Monday, Sep. 01, 1941

Advertising v. New Deal

Whenever in the judgment of the President such action is necessary or proper . . . he may . . . regulate or prohibit, with respect to any commodity . . . selling, marketing, or inventory practices . . . which in his judgment are equivalent to or are likely to result in price increases inconsistent with the purposes of this Act.

These words in the price-control bill now before Congress prompted the American Newspaper Publishers Association last week to issue an eight-page alarm. They meant, as the Association read them, that the President could dictate whether, how and how much businesses could advertise, the last straw in the Administration's repeated attacks on advertising.
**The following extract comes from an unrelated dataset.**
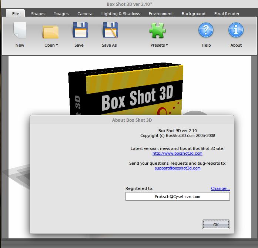Open the Background tab
This screenshot has height=248, width=258.
pyautogui.click(x=193, y=14)
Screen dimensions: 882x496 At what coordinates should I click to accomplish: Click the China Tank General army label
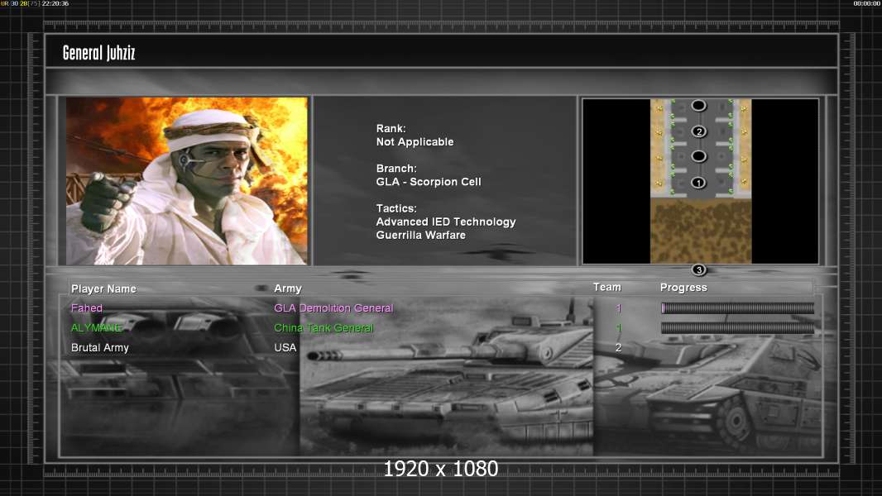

The publishers have cooperated in efforts to eliminate false advertising, but they view with alarm the Government's "using the term 'false advertising' as a mask with which to cloak a very evident desire to restrict or prohibit all advertising or to subject it to Government control."

They objected in particular to the New Deal's fomenting consumer distrust of advertising by describing it as "economic waste." Said Assistant Attorney General Thurman Arnold: "Advertising is in reality a social liability."

Two examples of Government interference :

> Jones' Dairy Farm was forbidden to advertise

Most little pigs go to market

The best little pigs go to Jones'. Said the Department of Agriculture: "Not necessarily so."

> Tombstone makers were ordered to cease and desist from advertising their stones as "everlasting." Said FTC: "Exaggerated."

One attempt to combat such Government interference will be a series of ads on advertising which will make pointed reference to a statement made by Franklin Roosevelt when he was Governor of New York:

"It is a generally recognized fact that the general raising of the standards of modern civilization among all groups of people during the past half century would have been impossible without the spreading of the knowledge of higher standards by means of advertising."